··· Records to process
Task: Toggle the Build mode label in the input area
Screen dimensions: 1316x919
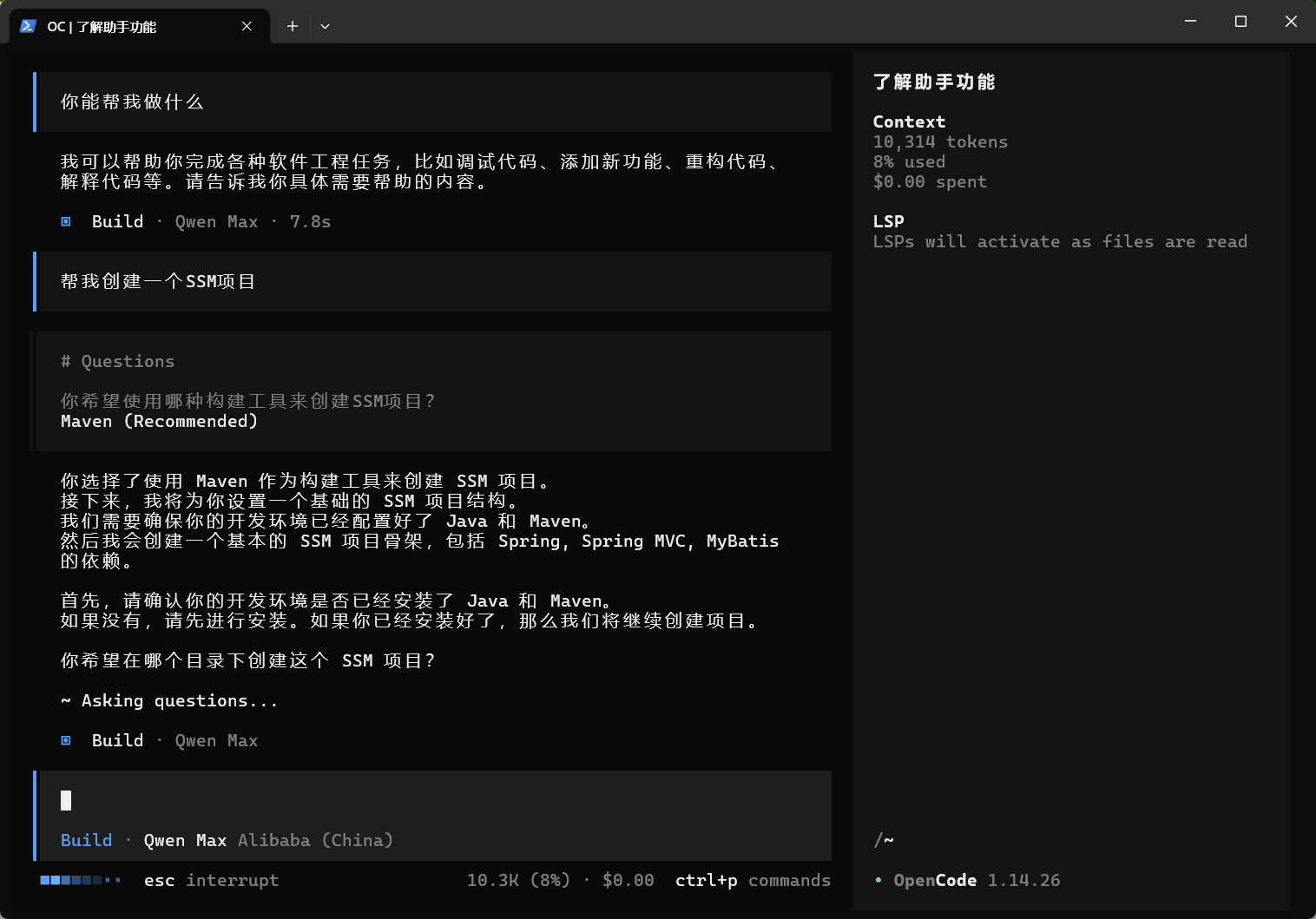Action: [x=86, y=840]
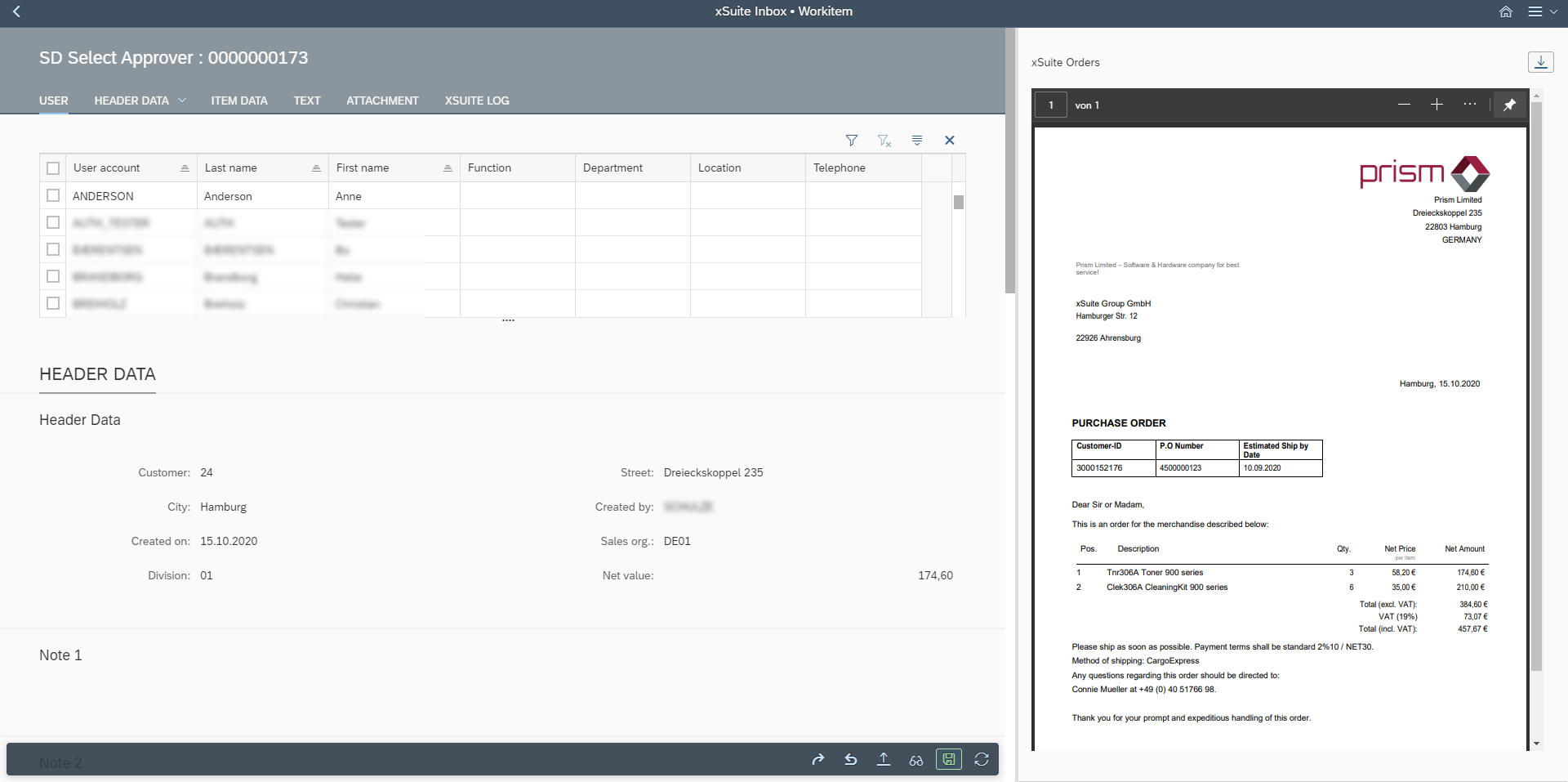Image resolution: width=1568 pixels, height=782 pixels.
Task: Click the PDF page number field
Action: (x=1051, y=105)
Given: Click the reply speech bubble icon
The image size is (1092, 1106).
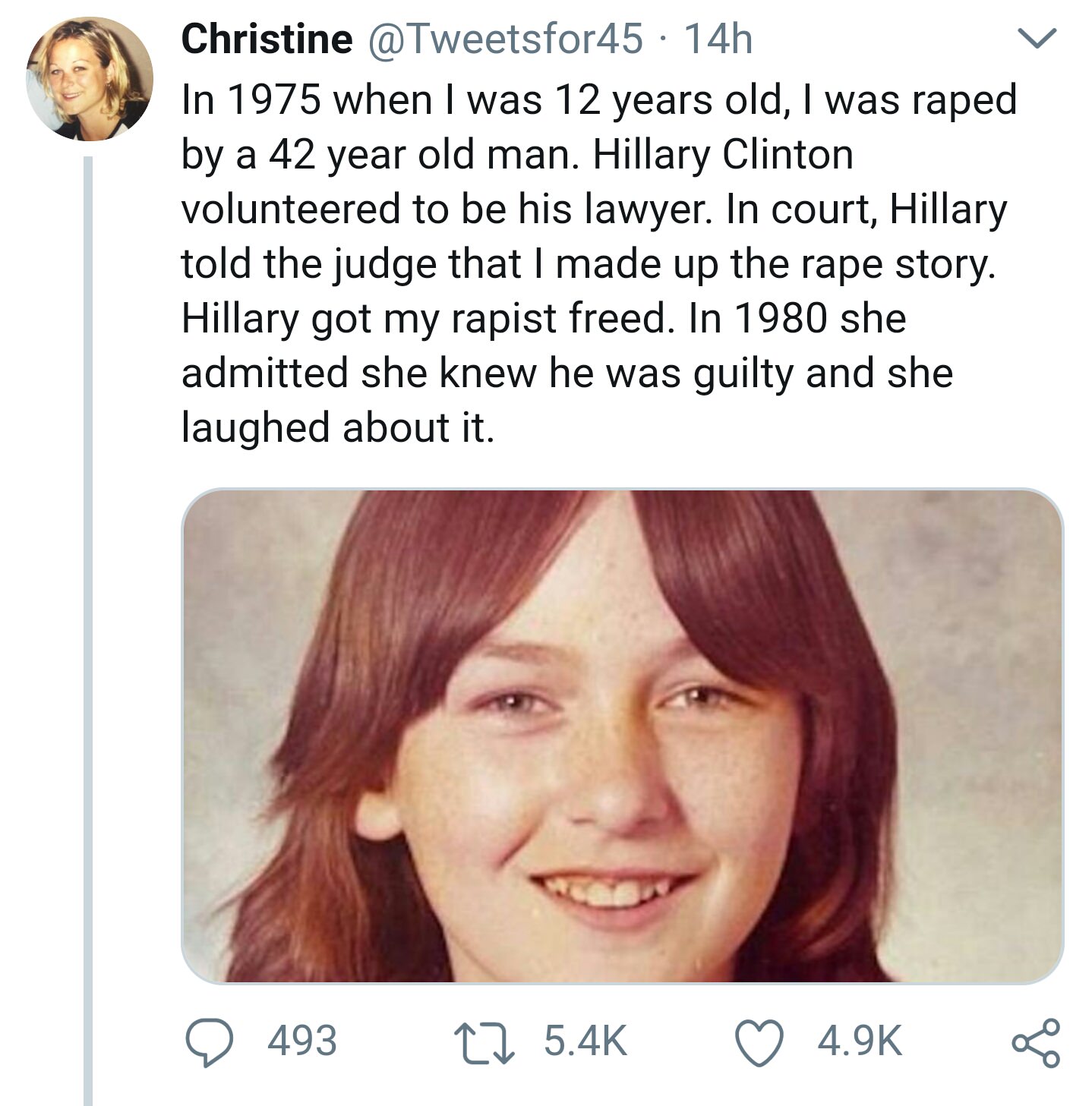Looking at the screenshot, I should coord(209,1041).
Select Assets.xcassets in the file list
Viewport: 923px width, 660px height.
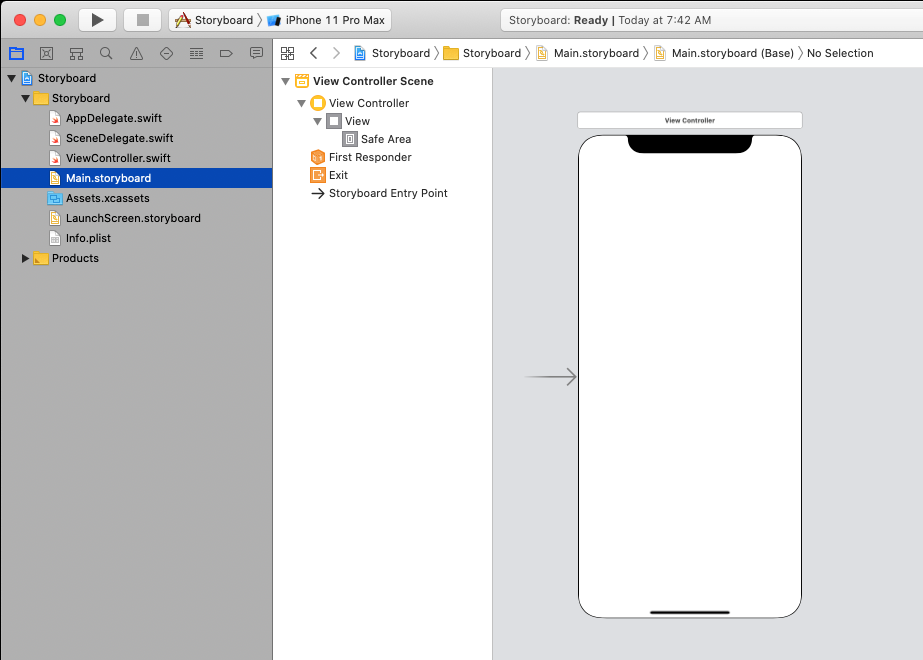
······
Exercise requirements
Pictures should be omitted. Please return exactly the lines from the line that holds "Select Assets.xcassets in the file list" through the end of the records.

Task answer
Select Assets.xcassets in the file list
Viewport: 923px width, 660px height.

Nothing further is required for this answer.